> **Exercise details**
The records that follow are to be repeated exactly, in full.

*** Opening Supplied data ***

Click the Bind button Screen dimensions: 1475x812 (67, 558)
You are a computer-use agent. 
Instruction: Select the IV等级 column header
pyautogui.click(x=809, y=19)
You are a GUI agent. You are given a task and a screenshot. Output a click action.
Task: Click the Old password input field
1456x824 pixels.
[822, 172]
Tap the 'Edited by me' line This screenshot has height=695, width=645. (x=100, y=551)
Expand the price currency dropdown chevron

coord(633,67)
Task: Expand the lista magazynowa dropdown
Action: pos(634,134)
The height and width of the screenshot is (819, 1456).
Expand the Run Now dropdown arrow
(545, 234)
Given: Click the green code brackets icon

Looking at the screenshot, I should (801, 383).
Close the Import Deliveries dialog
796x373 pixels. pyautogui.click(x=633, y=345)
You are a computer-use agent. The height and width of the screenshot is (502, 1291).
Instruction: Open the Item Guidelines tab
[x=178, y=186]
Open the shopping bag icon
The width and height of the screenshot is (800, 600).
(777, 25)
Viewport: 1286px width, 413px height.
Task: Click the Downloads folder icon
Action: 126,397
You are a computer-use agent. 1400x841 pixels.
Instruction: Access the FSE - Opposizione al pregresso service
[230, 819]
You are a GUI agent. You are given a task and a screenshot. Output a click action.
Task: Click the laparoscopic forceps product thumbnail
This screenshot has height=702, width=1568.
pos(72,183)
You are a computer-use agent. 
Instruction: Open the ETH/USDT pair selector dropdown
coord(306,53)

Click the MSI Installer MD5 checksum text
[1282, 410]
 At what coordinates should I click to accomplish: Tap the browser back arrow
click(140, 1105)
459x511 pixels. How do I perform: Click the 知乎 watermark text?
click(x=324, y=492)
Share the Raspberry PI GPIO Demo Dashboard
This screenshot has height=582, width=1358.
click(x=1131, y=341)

*** Closing Supplied data ***

> **Solution for this exercise**
Click the Bind button Screen dimensions: 1475x812 (67, 558)
You are a computer-use agent. 
Instruction: Select the IV等级 column header
pyautogui.click(x=809, y=19)
You are a GUI agent. You are given a task and a screenshot. Output a click action.
Task: Click the Old password input field
1456x824 pixels.
[822, 172]
Tap the 'Edited by me' line This screenshot has height=695, width=645. (x=100, y=551)
Expand the price currency dropdown chevron

coord(633,67)
Task: Expand the lista magazynowa dropdown
Action: pos(634,134)
The height and width of the screenshot is (819, 1456).
Expand the Run Now dropdown arrow
(545, 234)
Given: Click the green code brackets icon

Looking at the screenshot, I should (801, 383).
Close the Import Deliveries dialog
796x373 pixels. pyautogui.click(x=633, y=345)
You are a computer-use agent. The height and width of the screenshot is (502, 1291).
Instruction: Open the Item Guidelines tab
[x=178, y=186]
Open the shopping bag icon
The width and height of the screenshot is (800, 600).
(777, 25)
Viewport: 1286px width, 413px height.
Task: Click the Downloads folder icon
Action: 126,397
You are a computer-use agent. 1400x841 pixels.
Instruction: Access the FSE - Opposizione al pregresso service
[230, 819]
You are a GUI agent. You are given a task and a screenshot. Output a click action.
Task: Click the laparoscopic forceps product thumbnail
This screenshot has height=702, width=1568.
pos(72,183)
You are a computer-use agent. 
Instruction: Open the ETH/USDT pair selector dropdown
coord(306,53)

Click the MSI Installer MD5 checksum text
[1282, 410]
 At what coordinates should I click to accomplish: Tap the browser back arrow
click(140, 1105)
459x511 pixels. How do I perform: Click the 知乎 watermark text?
click(x=324, y=492)
Share the Raspberry PI GPIO Demo Dashboard
This screenshot has height=582, width=1358.
click(x=1131, y=341)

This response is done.